3} In terms of duration, the lease provides for
"a term of One (1) years [sic] and so much longer
thereafter as oil or gas or their constituents are produced
or are capable of being produced on the premises in paying
quantities, in the sole judgment of the Lessee, or as the
premises shall be operated by the Lessee in the search for
oil or gas." The lease also provides that Alliance must
pay the Bohlens a "delay rental" of $5, 500 each
year "for the privilege of deferring the commencement of
a well, " otherwise the lease "become[s] null and
void" and the rights of the parties under the lease
terminate. Under the lease, a well is commenced "when
drilling operations have commenced on leased premises."

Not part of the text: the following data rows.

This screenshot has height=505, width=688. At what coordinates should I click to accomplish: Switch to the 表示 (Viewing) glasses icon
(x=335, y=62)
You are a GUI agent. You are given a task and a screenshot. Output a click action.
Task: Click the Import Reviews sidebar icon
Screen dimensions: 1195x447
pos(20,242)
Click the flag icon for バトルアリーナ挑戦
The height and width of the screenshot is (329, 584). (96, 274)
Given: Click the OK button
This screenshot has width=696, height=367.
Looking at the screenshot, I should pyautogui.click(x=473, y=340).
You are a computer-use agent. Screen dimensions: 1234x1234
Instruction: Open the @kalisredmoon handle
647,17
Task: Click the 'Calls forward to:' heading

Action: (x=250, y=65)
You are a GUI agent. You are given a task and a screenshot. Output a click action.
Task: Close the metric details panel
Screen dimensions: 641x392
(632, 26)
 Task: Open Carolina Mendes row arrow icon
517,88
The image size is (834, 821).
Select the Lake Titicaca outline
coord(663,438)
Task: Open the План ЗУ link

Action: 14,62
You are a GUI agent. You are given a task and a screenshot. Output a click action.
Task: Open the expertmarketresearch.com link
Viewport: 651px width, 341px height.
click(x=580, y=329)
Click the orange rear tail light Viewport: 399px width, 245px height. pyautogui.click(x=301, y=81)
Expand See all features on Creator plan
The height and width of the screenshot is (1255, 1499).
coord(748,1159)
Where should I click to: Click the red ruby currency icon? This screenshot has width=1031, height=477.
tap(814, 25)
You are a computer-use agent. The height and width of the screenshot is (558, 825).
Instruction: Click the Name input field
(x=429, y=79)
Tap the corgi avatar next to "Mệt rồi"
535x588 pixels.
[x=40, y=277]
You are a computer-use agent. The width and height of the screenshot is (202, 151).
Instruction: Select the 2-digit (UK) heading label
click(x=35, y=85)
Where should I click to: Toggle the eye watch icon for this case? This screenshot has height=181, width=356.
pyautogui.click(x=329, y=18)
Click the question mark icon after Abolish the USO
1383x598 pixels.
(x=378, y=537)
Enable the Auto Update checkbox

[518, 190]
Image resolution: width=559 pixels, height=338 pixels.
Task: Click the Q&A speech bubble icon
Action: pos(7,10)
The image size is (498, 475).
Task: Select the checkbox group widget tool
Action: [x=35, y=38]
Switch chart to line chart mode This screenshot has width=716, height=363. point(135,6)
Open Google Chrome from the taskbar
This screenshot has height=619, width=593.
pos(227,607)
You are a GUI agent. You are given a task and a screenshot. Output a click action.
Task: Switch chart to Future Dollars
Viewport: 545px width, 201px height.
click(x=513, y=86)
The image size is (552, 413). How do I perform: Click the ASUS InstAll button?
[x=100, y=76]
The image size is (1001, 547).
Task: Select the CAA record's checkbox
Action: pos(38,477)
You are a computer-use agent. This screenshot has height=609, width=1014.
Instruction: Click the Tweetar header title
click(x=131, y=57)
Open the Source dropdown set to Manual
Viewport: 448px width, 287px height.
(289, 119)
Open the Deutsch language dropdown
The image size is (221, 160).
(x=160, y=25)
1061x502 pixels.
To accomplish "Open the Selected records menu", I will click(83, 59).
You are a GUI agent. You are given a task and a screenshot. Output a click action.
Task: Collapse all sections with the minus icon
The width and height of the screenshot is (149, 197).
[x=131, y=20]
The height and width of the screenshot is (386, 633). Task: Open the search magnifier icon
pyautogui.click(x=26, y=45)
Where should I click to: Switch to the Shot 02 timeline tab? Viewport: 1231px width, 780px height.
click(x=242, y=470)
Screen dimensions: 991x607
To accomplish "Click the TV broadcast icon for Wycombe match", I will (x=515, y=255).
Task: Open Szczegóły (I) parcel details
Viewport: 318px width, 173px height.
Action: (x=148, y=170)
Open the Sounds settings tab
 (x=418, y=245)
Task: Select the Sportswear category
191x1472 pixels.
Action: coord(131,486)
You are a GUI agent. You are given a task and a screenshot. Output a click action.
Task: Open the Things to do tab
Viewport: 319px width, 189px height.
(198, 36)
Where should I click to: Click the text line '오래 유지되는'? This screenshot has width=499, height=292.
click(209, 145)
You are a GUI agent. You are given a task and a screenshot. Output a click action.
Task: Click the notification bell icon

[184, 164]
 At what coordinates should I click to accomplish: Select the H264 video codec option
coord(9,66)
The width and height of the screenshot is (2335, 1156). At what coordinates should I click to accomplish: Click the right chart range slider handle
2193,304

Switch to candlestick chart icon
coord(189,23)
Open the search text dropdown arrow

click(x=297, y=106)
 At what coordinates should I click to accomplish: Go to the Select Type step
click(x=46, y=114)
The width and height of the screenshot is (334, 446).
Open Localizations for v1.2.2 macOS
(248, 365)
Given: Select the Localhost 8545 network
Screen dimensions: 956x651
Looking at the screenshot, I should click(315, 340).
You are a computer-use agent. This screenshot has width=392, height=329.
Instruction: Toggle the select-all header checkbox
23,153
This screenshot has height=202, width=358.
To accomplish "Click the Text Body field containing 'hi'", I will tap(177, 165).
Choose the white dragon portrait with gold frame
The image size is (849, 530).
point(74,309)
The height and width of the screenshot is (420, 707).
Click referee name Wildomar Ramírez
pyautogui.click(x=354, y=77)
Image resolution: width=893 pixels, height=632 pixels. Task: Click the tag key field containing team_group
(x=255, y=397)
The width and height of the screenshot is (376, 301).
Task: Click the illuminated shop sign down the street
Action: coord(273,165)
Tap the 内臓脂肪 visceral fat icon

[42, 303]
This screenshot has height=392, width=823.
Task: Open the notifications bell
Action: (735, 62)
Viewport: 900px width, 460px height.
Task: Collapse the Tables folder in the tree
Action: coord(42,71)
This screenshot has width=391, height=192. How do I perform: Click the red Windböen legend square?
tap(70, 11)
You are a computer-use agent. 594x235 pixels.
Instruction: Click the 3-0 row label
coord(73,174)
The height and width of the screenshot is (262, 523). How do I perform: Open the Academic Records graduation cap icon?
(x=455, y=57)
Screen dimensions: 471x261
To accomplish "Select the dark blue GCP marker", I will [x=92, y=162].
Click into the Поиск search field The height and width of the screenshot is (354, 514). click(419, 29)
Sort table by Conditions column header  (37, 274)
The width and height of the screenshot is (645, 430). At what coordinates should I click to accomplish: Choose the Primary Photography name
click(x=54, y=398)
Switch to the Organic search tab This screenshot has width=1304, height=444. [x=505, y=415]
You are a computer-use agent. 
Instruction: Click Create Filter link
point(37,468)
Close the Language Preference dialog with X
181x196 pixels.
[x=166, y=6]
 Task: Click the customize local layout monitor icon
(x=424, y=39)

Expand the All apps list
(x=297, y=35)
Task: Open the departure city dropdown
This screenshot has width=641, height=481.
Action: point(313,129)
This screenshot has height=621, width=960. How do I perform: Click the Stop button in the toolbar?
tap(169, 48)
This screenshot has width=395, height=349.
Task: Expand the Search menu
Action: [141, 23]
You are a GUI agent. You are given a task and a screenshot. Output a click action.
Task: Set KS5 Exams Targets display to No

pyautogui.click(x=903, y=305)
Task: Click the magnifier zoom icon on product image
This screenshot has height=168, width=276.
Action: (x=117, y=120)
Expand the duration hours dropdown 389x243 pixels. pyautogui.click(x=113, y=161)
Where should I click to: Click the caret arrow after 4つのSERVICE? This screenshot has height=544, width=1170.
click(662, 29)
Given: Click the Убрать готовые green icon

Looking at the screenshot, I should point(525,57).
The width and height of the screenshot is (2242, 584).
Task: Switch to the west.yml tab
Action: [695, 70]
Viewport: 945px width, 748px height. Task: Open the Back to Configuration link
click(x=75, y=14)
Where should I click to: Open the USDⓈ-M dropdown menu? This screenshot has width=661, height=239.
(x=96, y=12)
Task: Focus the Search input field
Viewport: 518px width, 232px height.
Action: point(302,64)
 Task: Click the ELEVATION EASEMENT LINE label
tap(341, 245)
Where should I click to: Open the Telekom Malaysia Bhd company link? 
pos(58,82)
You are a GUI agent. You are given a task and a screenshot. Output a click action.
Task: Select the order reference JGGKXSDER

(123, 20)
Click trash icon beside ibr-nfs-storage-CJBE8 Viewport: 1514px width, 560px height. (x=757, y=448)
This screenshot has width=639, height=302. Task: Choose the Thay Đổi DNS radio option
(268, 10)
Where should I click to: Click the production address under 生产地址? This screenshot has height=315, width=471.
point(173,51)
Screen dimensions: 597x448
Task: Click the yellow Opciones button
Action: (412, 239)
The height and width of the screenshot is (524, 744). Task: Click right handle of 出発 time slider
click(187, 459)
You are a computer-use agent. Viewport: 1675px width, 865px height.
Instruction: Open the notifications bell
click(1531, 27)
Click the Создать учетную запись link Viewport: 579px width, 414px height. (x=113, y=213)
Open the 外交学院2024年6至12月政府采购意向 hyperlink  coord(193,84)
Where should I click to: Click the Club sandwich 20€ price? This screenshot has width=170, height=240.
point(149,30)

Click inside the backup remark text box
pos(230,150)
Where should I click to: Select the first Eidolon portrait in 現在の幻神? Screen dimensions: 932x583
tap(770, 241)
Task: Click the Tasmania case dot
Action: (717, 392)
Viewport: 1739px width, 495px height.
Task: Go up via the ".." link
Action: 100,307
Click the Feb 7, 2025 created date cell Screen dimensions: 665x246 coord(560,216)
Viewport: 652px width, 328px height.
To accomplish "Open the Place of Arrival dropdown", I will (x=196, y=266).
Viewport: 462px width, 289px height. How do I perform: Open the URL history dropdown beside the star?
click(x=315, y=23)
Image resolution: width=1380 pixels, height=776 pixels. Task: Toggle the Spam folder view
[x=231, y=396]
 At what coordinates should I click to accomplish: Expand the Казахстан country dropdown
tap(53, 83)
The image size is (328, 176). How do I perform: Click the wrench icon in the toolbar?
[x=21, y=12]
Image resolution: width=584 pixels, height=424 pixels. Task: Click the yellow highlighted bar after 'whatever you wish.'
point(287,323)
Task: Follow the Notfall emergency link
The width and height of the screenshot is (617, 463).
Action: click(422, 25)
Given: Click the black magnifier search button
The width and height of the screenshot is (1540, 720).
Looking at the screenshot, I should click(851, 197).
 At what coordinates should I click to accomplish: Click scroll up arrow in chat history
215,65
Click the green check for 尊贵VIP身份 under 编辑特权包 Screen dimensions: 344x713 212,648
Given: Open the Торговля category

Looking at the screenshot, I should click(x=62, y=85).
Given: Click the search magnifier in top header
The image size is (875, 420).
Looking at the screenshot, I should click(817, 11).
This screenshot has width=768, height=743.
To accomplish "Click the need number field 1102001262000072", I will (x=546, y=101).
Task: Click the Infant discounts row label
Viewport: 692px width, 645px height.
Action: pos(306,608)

4} In addition, the lease contains an addendum that
provides that if the royalty payments Alliance makes to the
Bohlens are less than $5, 500 in any calendar year, then
Alliance must pay the Bohlens any shortfall between the
royalty payments and the $5, 500 "annual rental
5} Within a year after the lease was executed,
Alliance drilled and completed two wells on two separate
parcels on the Bohlens' property. Neither of the wells
produced any oil. Well No. 1 produced gas in 2007, but it has
not produced any since that time. Well No. 2 has produced gas
since its inception in 2007.
6} The Bohlens received annual payments from
Alliance as follows: $5, 500 in 2007, $4, 284.83 in 2008, $4,
172.47 in 2009, $4, 757.22 in 2010, $5, 448.51 in 2011, $5,
141.84 in 2012, and $5, 245.90 in 2013. Alliance assigned a
partial interest in the lease to Anadarko E&P Onshore,
L.L.C. ("Anadarko") in September 2011.
7} In 2013, the Bohlens filed a declaratory-judgment
action against Alliance and Anadarko, requesting an order
declaring the lease forfeited. The parties filed
cross-motions for summary judgment. In their motion for
summary judgment, the Bohlens argued that the lease violates
public policy and is void ab initio because it allows
Alliance and Anadarko to encumber the property indefinitely
by paying delay rentals. The Bohlens also argued that the
lease terminated under its own terms because Alliance and
Anadarko did not pay the minimum annual rental of $5, 500 as
required by the delay-rental clause. Finally, the Bohlens
argued that the lease terminated under its own terms because
of a failure of production.
8} The trial court found in favor of the Bohlens and
declared that (1) the lease is void ab initio as against
public policy because it allows the lessees to indefinitely
forestall production by paying a nominal annual delay rental,
(2) the lease had terminated under its own terms because
Alliance and/or Anadarko had failed to pay $5, 500 annually,
and (3) Alliance and Anadarko had violated the express and
implied terms of the lease by failing to produce sufficient
oil or gas from the wells. Thus, the trial court ordered
forfeiture of the lease.
9} Alliance and Anadarko appealed the trial
court's judgment. The Fourth District Court of Appeals
reversed the trial court's judgment. The appellate court
determined that the trial court erred in holding that the
lease is a no-term lease, because the lease contains a
primary term during which drilling must commence.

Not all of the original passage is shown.